A center in Germany also is expected to come online by the end of 2015.

While DISA will take on the lead management role at the JRSS sites, the military services are funding the security stacks. The Army has used some of its overseas contingency operations funding to pay for the JRSS facility in southwest Asia. It already has money on contract to build about half of the centers it wants to build next year in the continental United States.

Doug Wiltsie, the Army’s program executive officer for enterprise information systems, said the rest of the near-term rollout plan for JRSS depends mostly on how much IT funding the Army and Air Force have available during the next fiscal year.

“And as money frees up, we’ll follow into Europe,” Wiltsie said. “Korea will follow probably within a year to 18 months. The thing that’s going to dictate the speed of this is money, more than anything. We’re going to continue our business strategy for this, using bulk buys, and we’ve got enough to pay for 2 1/2 of the five regions in the [continental United States] right now.”

Joint approach saves time, money

While DISA prepositions the centralized JRSS centers, the Army and Air Force also have begun the necessary legwork to prepare the networks on their military bases for an eventual transition away from locally-managed security and toward the joint construct via a system of joint management teams, said Brig. Gen. John Morrison, the commander of the Army’s Network Enterprise Technology Command.

Many of the Army’s bases already were long overdue for upgrades to their local networks, but the joint management approach that’s surrounded the move to JRSS and MPLS has saved both time and money, Morrison said.

“It’s changed the way we’ve been procuring technologies for the installation. Now they’re bulk buys, and we’re using our own manpower to do the engineering and labor. It’s allowing us to move much faster than we ever have before.” he said. “For example, at Fort Bragg, we’ve been trying to modernize that infrastructure for the better part of 10 years. At San Antonio, what was scheduled to take a couple years got done in a few months. We’ve completed Fort Bliss. We’re almost done with Fort Sill and Fort Stewart. So we will be able to rapidly turn those installations on and put them behind the JRSS in short order over the next several months. We’re also doing it at reduced cost. About 5,000 contractor man hours were saved in San Antonio because we’re using our own organic manpower.”

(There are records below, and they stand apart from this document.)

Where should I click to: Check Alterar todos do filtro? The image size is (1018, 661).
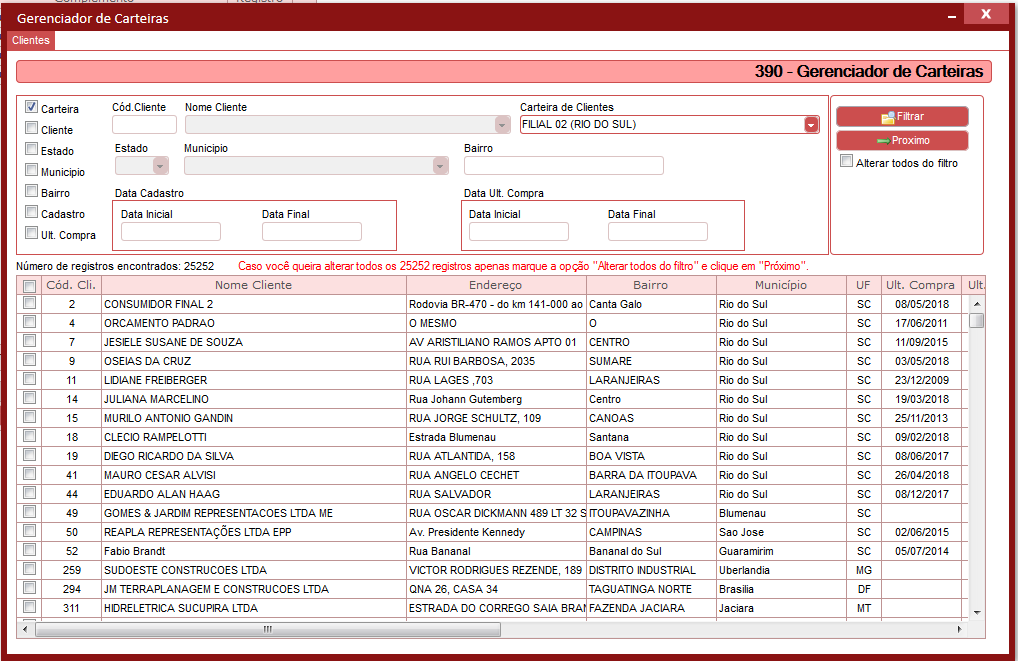click(x=846, y=161)
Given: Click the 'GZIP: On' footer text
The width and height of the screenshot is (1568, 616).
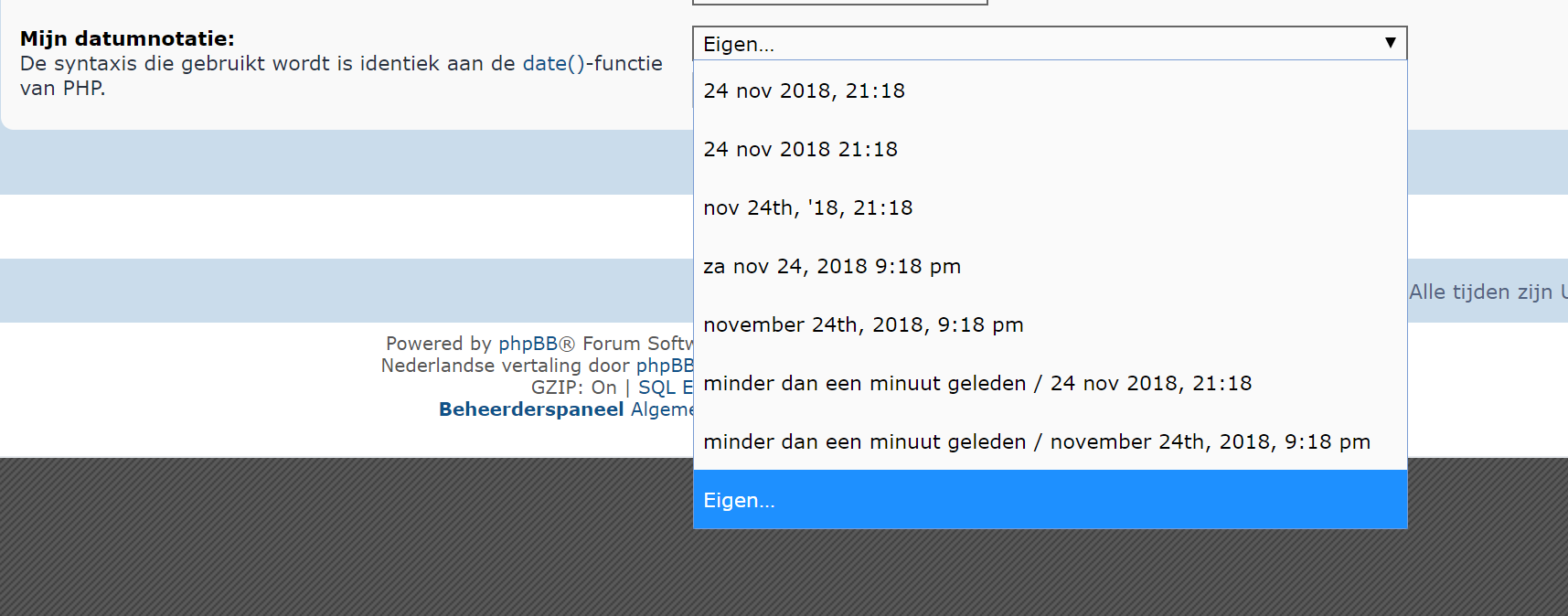Looking at the screenshot, I should tap(574, 388).
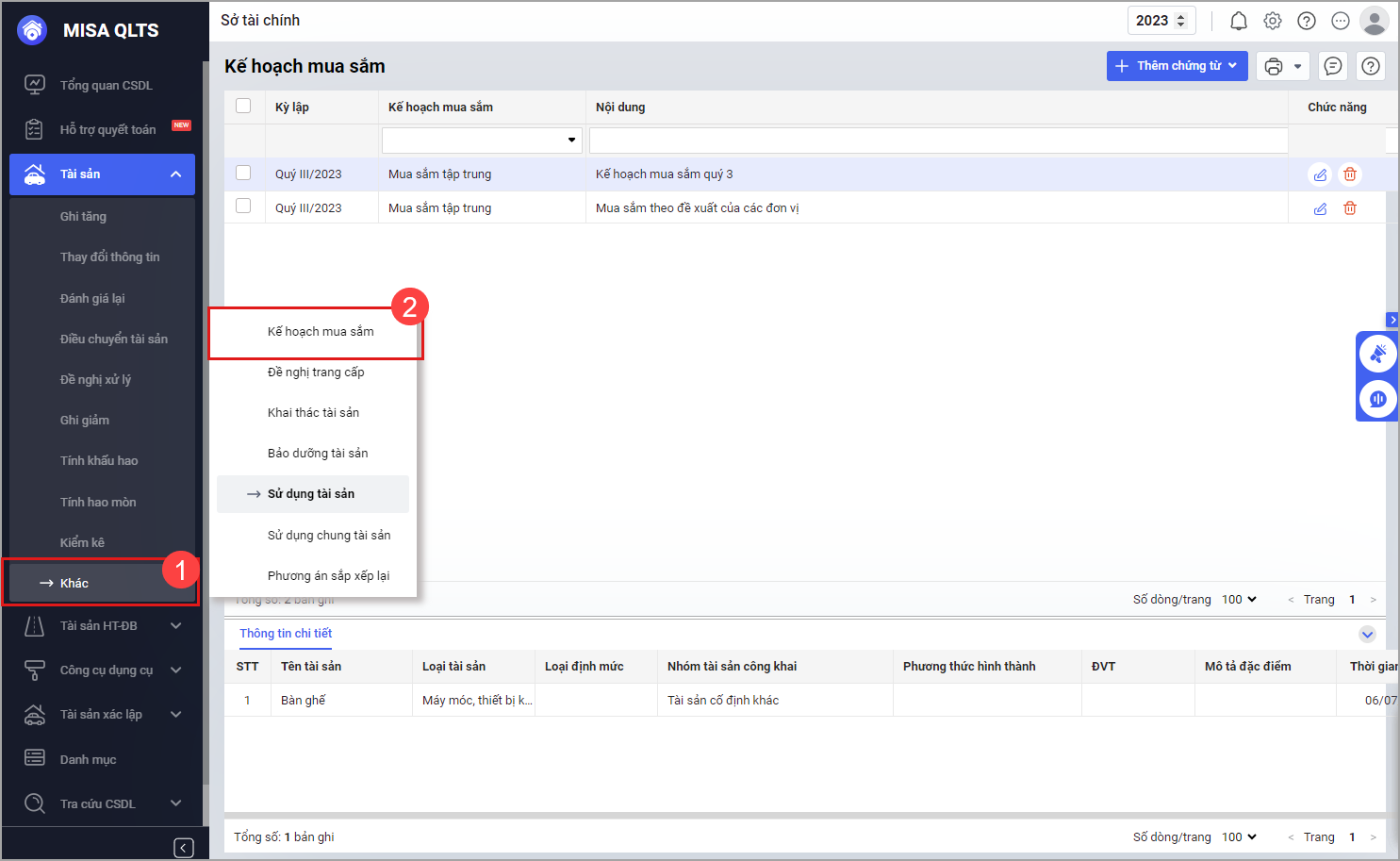The width and height of the screenshot is (1400, 861).
Task: Choose 'Khai thác tài sản' in the submenu
Action: click(x=313, y=413)
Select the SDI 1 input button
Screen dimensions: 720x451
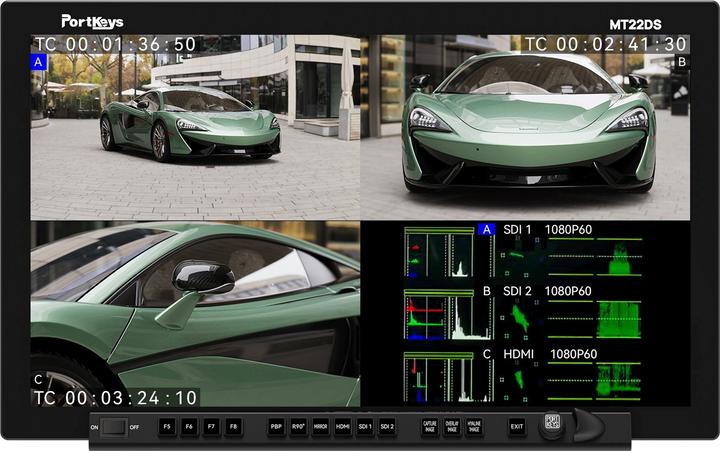point(365,427)
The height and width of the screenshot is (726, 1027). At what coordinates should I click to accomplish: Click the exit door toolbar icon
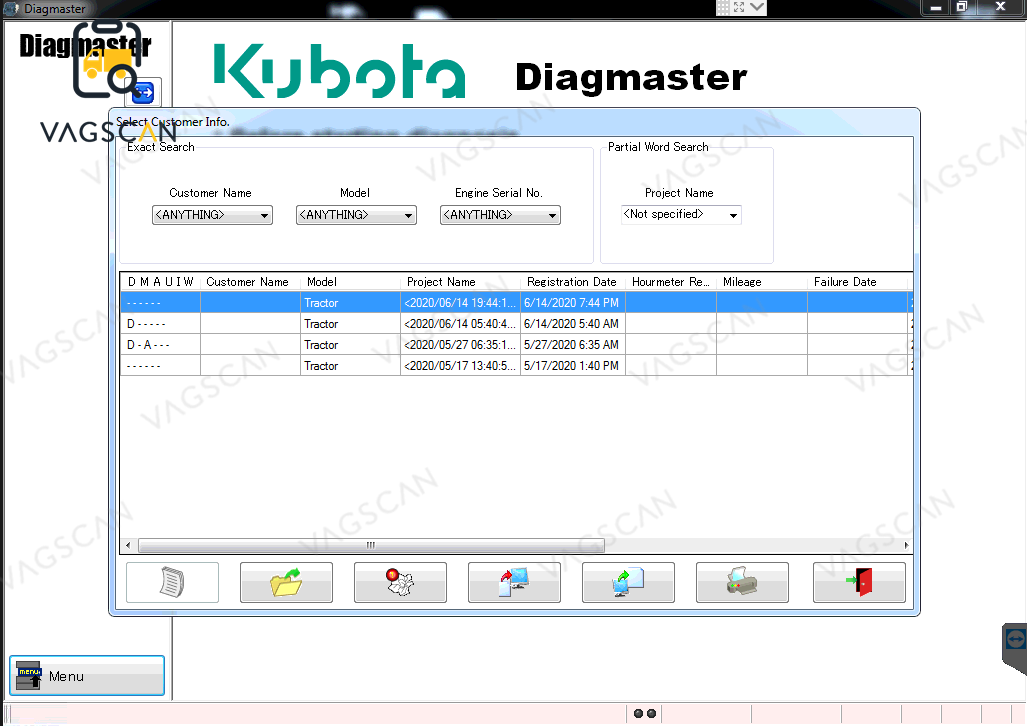(858, 582)
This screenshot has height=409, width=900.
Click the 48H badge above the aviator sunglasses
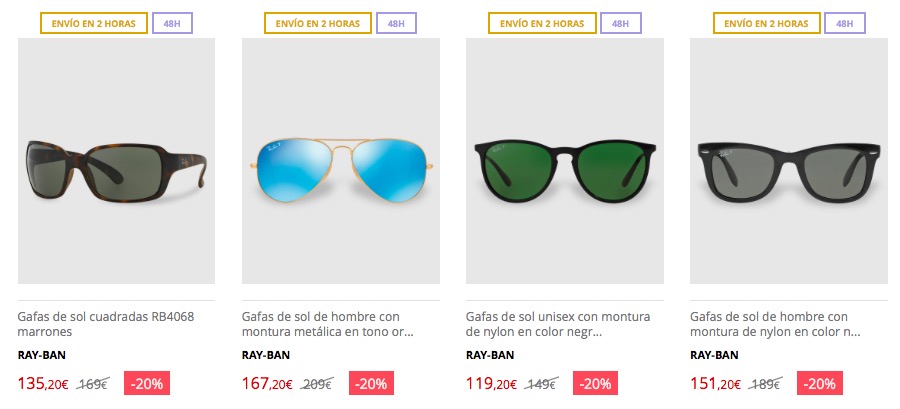(x=396, y=24)
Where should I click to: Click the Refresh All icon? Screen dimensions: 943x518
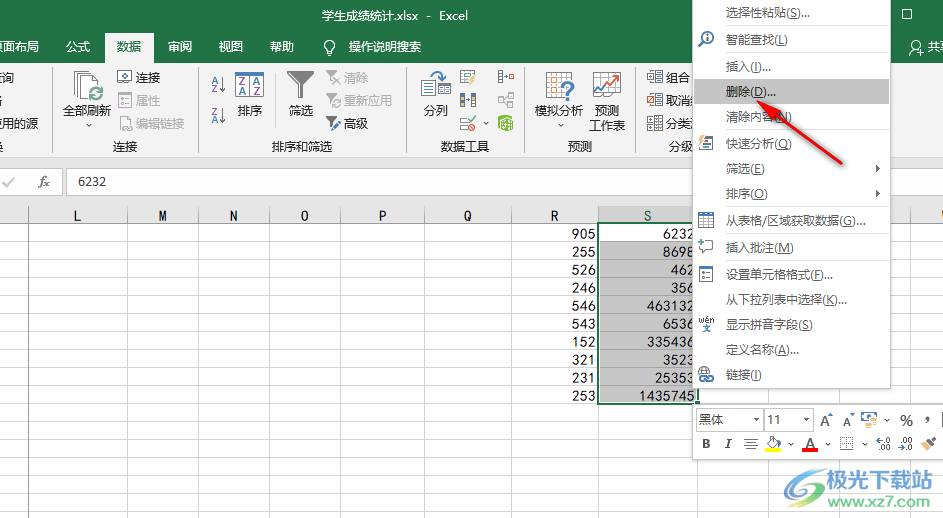click(88, 85)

The move to JRSS and more network capacity started as an effort by the Army and Air Force to cut costs and improve their security, but it’s since earned the Pentagon’s blessing and been incorporated into the larger effort to move all of the military’s networks into an eventual Joint Information Environment.

And because of that, the Navy now is involved too. The Army and DISA designed version 1.0 of the JRSS to accommodate the Army’s transition to a centrally- managed security architecture.

“But when we brought the Air Force into the partnership, we discovered — what a shock — that they do security at different levels of the architecture than the Army does,” Krieger said. “So we ended up coming with JRSS 1.5, which is going to apply to everything we do after San Antonio, and we’ll have to catch San Antonio up. In a couple weeks, we’re going to work on JRSS 2.0, which will work on capturing the differences that the Navy and Marine Corps do that the Army and Air Force don’t do, and that will represent when the Navy will actually join. We expect that to happen in about 2017. When we hit 2.0, that really is the DoD version of JRSS.”